[Items for finding things shown on screen]
________________
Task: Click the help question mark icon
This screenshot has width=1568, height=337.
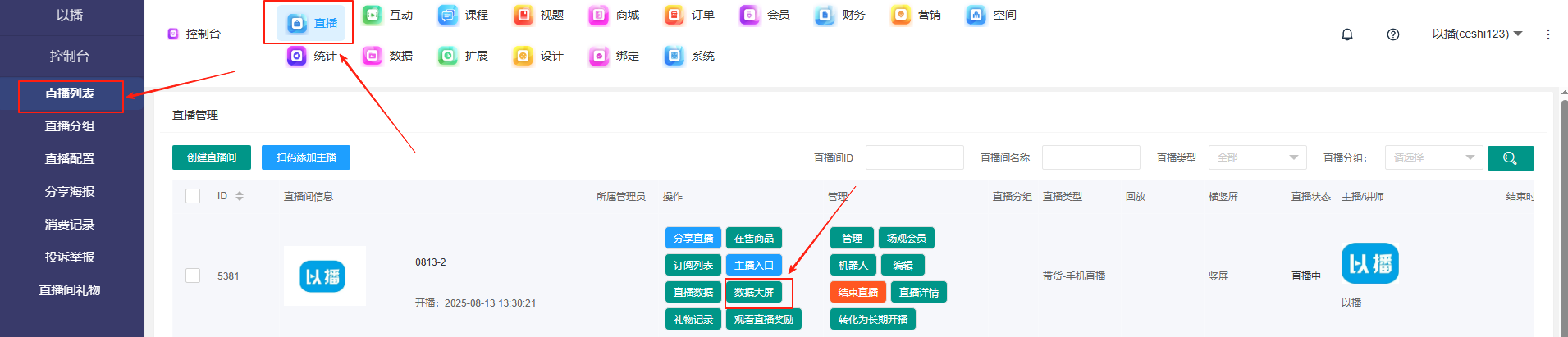Action: tap(1392, 34)
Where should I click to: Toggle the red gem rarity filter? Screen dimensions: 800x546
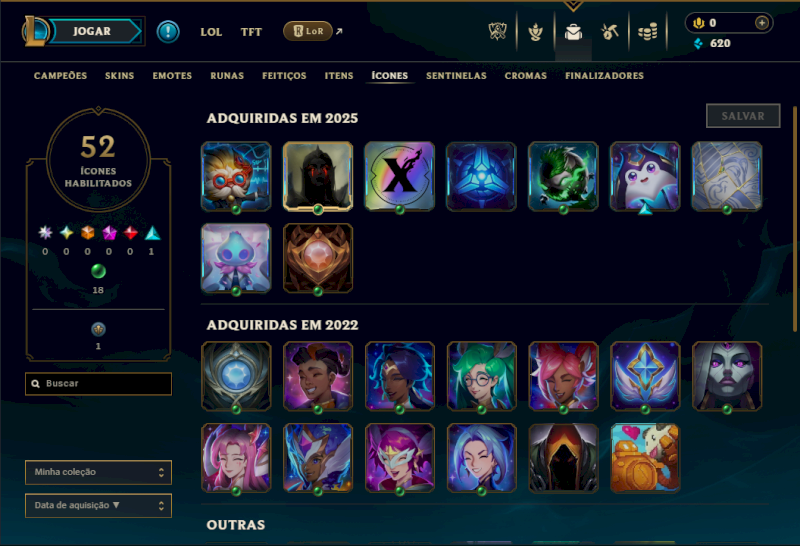(x=131, y=233)
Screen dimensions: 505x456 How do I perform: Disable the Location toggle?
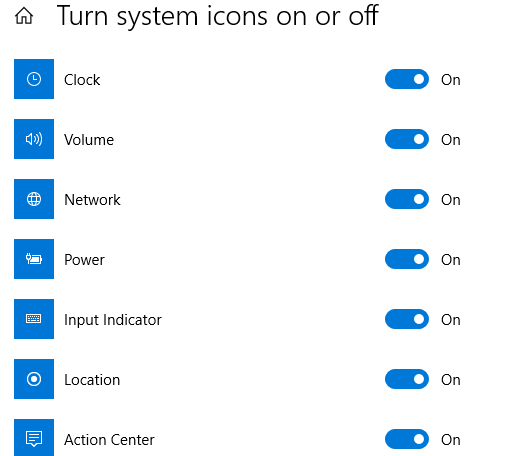click(x=407, y=379)
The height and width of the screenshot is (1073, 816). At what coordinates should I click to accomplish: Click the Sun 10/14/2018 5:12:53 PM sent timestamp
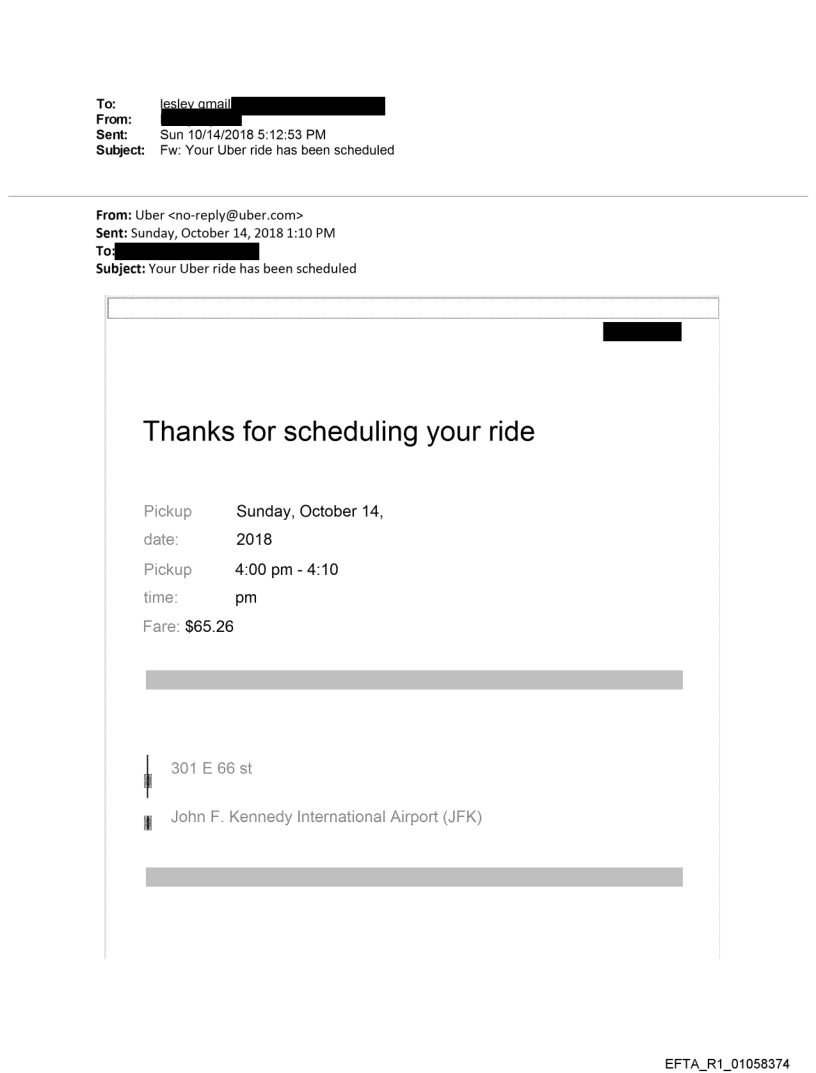(242, 135)
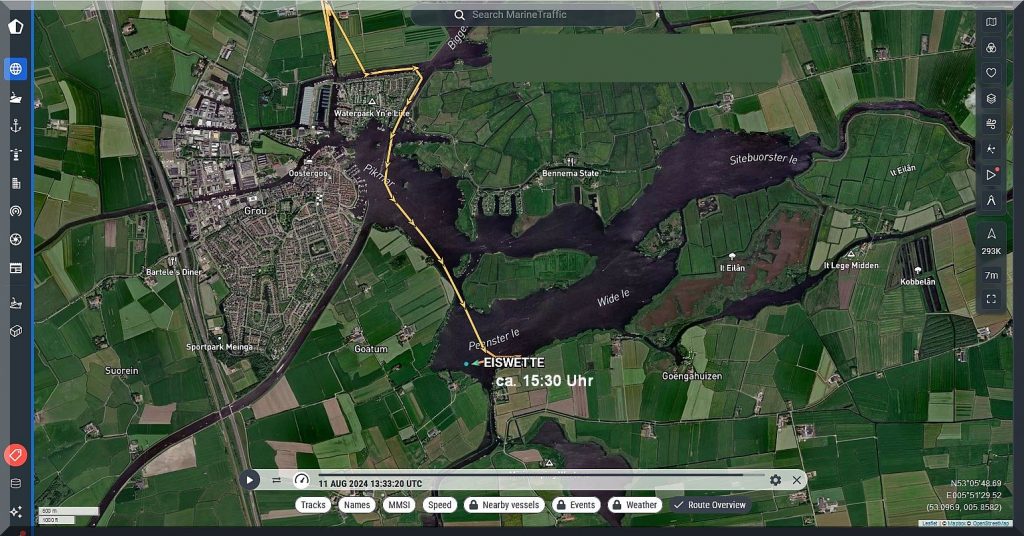Open the map layers stack icon
The image size is (1024, 536).
[991, 98]
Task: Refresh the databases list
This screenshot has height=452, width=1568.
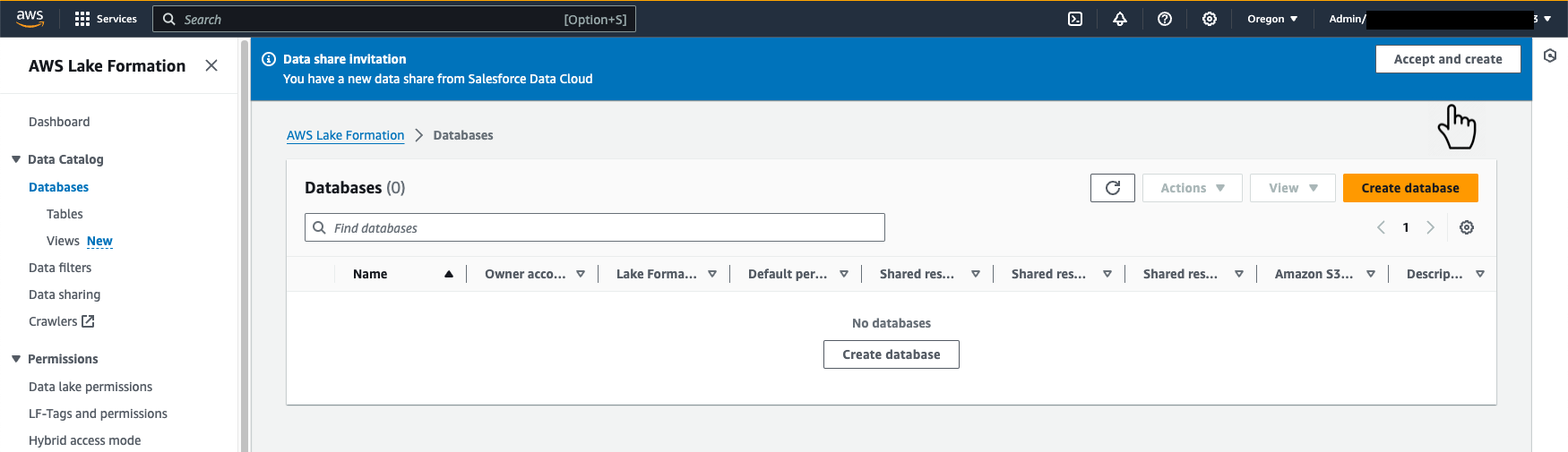Action: pyautogui.click(x=1113, y=188)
________________
*TASK DETAILS*:
Copy every line of all the items above exactly as they appear, but leave out the pictures.

*RESPONSE TO THIS EXERCISE*:
Task: Click the help question mark icon
This screenshot has width=1568, height=337.
Action: tap(1392, 34)
Where should I click to: Toggle the red gem rarity filter? Screen dimensions: 800x546
(x=131, y=233)
Screen dimensions: 505x456 How do I perform: Disable the Location toggle?
click(x=407, y=379)
The height and width of the screenshot is (1073, 816). At what coordinates should I click to accomplish: Click the Sun 10/14/2018 5:12:53 PM sent timestamp
(242, 135)
Open the map layers stack icon
The image size is (1024, 536).
[991, 98]
Task: Refresh the databases list
This screenshot has height=452, width=1568.
Action: pyautogui.click(x=1113, y=188)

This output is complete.